THE TICKET-TAKERS at the Performance Center, passing around a lot of green paper the other night at the Waylon Jennings concert, were imitating and making fun of the country nasal twang wafting through the door. They piped in folk-rock music between the sets. Inside, in the midst of longhairs, a middle-aged housewife from Ayre rocked back and forth to "Me and Bobby McGee" and a man in his sixties danced to "Six Days on the Road." Cambridge has never been much for country and western music--and this is rare for a college town. But this week, and tonight, the Performance Center--where you pay alot of money for an excellent sound system and not much else--is transformed.
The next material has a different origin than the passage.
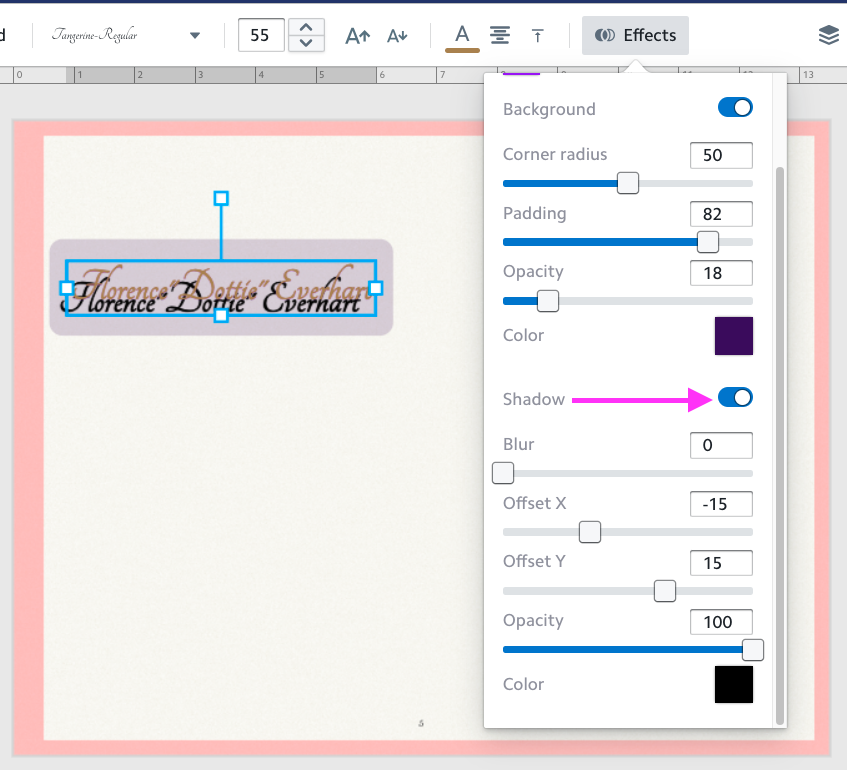Screen dimensions: 847x770
Task: Close the Effects panel via the Effects button
Action: point(635,35)
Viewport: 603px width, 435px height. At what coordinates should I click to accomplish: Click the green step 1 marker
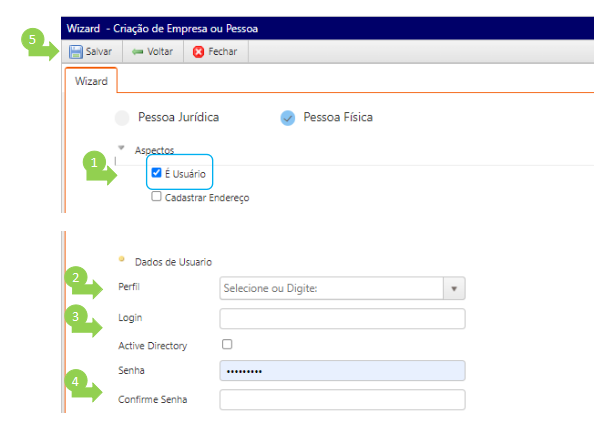tap(94, 160)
When the bass and drum strike up every one of Waylon Jennings's songs, there's a plodding anticapatory quality about it, a waiting without suspense. This is a familiar theme in country music, connected to country life--the mood is like sitting on the porch in summer whittling and watching the cars go by. It's hard-driving and strong but with a controlled drawl, so that it sounds redundant at first, until the body of the song starts and Jennings and his harp players weave a bluesy exchange through the sameness. Joining them is a superb pedal steel, a rhythm guitar and Jennings on lead. The tunes are written by and large by Billy Joe Shaver--one of the best--and they're basically macho stuff, about outlaws and boozers and a woman associated with every town. But anyone accustomed to country music has gotten over that by now. Waylon Jennings's act is one of the few fine ones left in Nashville, merging country and rock, eluding both labels and seeping a subtle power all its own.
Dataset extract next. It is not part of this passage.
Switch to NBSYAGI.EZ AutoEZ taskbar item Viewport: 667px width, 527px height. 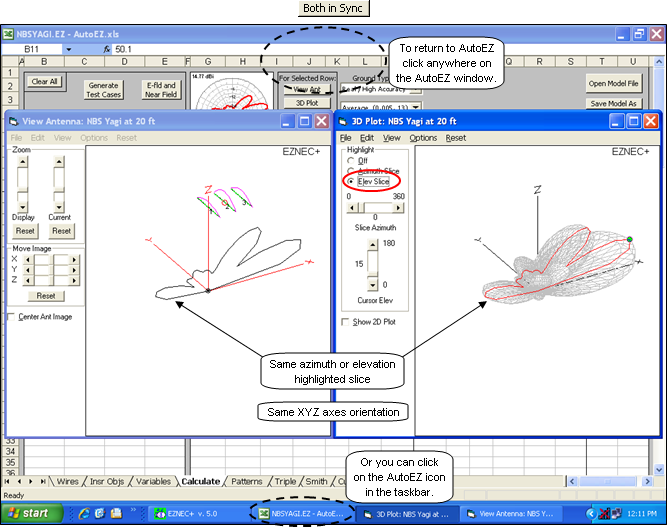click(299, 513)
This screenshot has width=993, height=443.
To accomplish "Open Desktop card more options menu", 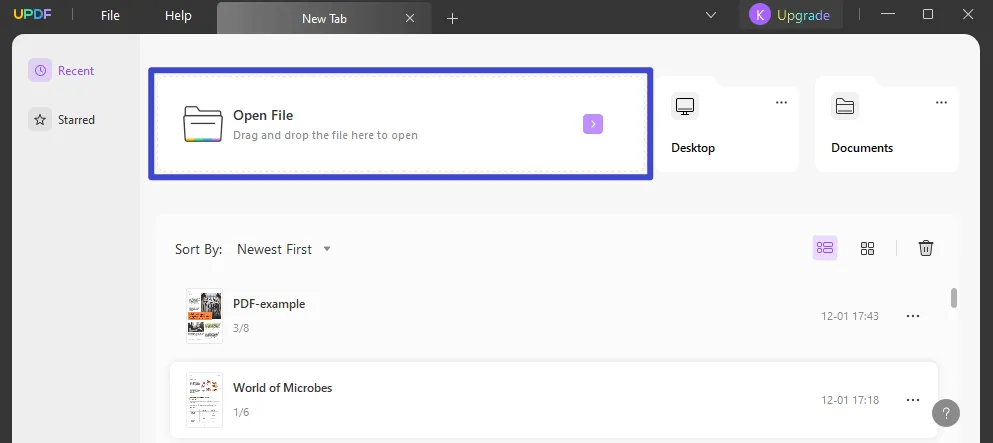I will click(781, 102).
Less professional, less unique and easier to listen to is the band sharing the bill tonight: John Lincoln Wright and the Sour Mash Boys. These musicians are locals and they look it, but at the same time they play more faithful country music than you can hear anywhere, faithful to the Hank Williams and Bob Wills and Merle Haggard and Willie Nelson songs they perform. The only hint of deviation is the inexplicable New England flavor they give to their music, and in a Cambridge environment that's fitting. Vocalist Wright wrote a lot of their numbers, and they're often about Maine and Boston and the like, so that's part of it. But probably the reason that they're right to call themselves a "country and eastern" band is sophistication.
COMPLEXITY AND TECHNICAL ability are the only way you can get away with performing these old tunes, because half the power of a Hank Williams song is mythic: the vision of a train whistle America that's gone; Bob Wills's radio shows in the thirties with chorus girls swaying in cowboy skirts; liquor-riddled voices straining on old records. To make up for this, the simplicity has got to go, replaced by five instruments doing interesting things all at once. Here it's an electric fiddle, pedal steel, lead guitar, bass, banjo, and drums, and they all lend a propensity for jazz-and-rock-like riffs. The Grateful Dead and the New Riders do this with country music, but their songs are different, trippy and abstract rather than sensual and evocative.
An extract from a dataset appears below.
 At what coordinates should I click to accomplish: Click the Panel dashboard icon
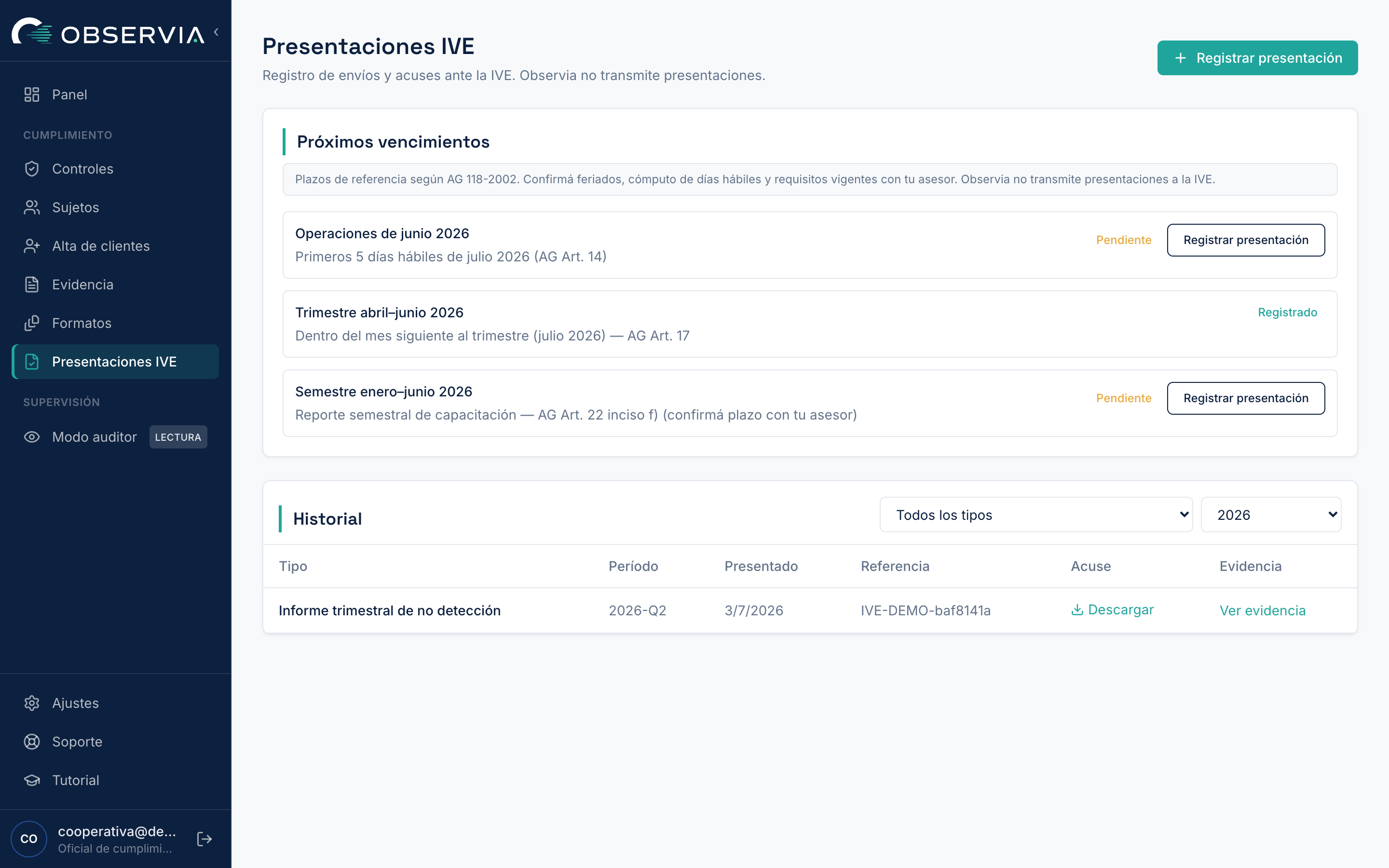pyautogui.click(x=31, y=95)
The other difference is that John Lincoln Wright has a voice capable of redefining a dead style, like Diana Ross did for Billie Holiday--remaking rather than trying to emulate. He's even versatile enough to pull off country yodeling. Good voices are almost impossible to find in bands that haven't made it yet, as are intelligent ways of mixing, letting each instrument step out and hop over the wall of sound. The Sour Mash Boys have no such problem, which is why they record so well--when their tapes play Saturdays on WHRB, they sound more at home in studio conditions than most of the slick Nashville people who have been playing and selling for years.
The Sour Mash Boys and the Waylors complement each other--the famous part of the bill practiced and calm and in an easy category by itself, the local group sharp with nervous potential and playing straight conventional country. It's amazing that a truly quintessential country and the western band like John Lincoln Wright and the Sour Mash Boys could have risen up in a town where people's idea of a real cowboy bard is James Taylor. But Cambridge isn't entirely unfriendly terrain for a pure and healthy country music to grow in, for these musicians are students in the good sense: If there's one thing students can sometimes do it's imitate with a respect for history. And in this case that's exactly what a corrupted genre needs.